Déjà le vieil enchanteur nous a prodigué ce qu’il avait de plus mauvais, et, regarde donc, le vieux pape qui est si pieux a des larmes dans les yeux, et déjà il s’est de nouveau embarqué sur la mer de la mélancolie.

Il me semble pourtant que ces rois font bonne figure devant nous ; car, parmi nous tous,

ce sont eux qui ont le mieux appris à faire bonne mine aujourd’hui. S’ils n’avaient pas de

témoins, je parie que le mauvais jeu recommencerait, chez eux aussi –

– le mauvais jeu des nuages qui passent, de l’humide mélancolie, du ciel voilé, des vents d’automne qui hurlent : – le mauvais jeu de nos hurlements et de nos cris de détresse : reste auprès de nous, ô Zarathoustra ! Il y a ici beaucoup de misère cachée qui

voudrait parler, beaucoup de soir, beaucoup de nuages, beaucoup d’air épais !

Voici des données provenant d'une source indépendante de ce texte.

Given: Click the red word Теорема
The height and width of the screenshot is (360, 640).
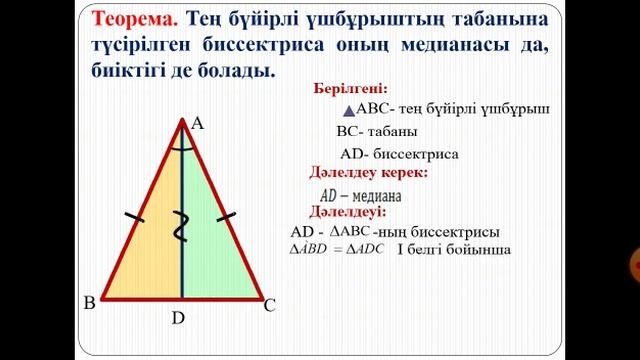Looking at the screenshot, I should (135, 20).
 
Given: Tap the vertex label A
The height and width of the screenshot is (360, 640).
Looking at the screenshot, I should (197, 123).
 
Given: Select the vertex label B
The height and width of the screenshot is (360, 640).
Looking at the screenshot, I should (90, 303).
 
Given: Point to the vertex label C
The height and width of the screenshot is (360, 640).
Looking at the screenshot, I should (269, 307).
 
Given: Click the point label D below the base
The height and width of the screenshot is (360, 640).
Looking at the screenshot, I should (178, 319).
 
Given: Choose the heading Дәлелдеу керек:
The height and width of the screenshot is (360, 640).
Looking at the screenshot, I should (368, 172).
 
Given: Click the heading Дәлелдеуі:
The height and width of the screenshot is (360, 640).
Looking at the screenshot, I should (347, 212).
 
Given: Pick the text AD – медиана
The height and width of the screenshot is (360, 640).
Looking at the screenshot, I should (361, 195).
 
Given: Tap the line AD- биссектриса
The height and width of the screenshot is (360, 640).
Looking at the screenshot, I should (399, 154).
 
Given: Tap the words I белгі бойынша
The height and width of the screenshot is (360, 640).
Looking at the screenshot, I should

Tu nous as nourris de fortes nourritures humaines et de maximes fortifiantes : ne permets pas que, pour le dessert, les esprits de mollesse, les esprits efféminés nous surprennent de nouveau !

Toi seul, tu sais rendre autour de toi l’air fort et pur ! Ai-je jamais trouvé sur la terre un air aussi pur, que chez toi dans ta caverne ?

J’ai pourtant vu bien des pays, mon nez a appris à examiner et à évaluer des airs multiples : mais c’est auprès de toi que mes narines éprouvent leur plus grande joie !

Si ce n’est, – si ce n’est – ô pardonne-moi un vieux souvenir ! Pardonne-moi un vieux

chant d’après dîner que j’ai jadis composé parmi les filles du désert.

Car, auprès d’elles, il y avait aussi de bon air clair d’Orient ; c’est là-bas que j’ai été le plus loin de la vieille Europe, nuageuse, humide et mélancolique !

Alors j’aimais ces filles d’Orient et d’autres royaumes des cieux azurés, sur qui ne planaient ni nuages ni pensées.

Vous ne vous doutez pas combien elles étaient charmantes, lorsqu’elles ne dansaient pas, assises avec des arts profonds, mais sans pensées, comme de petits secrets, comme des énigmes enrubannées, comme des noix d’après dîner –

– diaprées et étranges, en vérité ! Mais sans nuages : telles des énigmes qui se laissent

deviner : c’est en l’honneur des ces petites filles qu’alors j’ai inventé mon psaume d’après dîner. »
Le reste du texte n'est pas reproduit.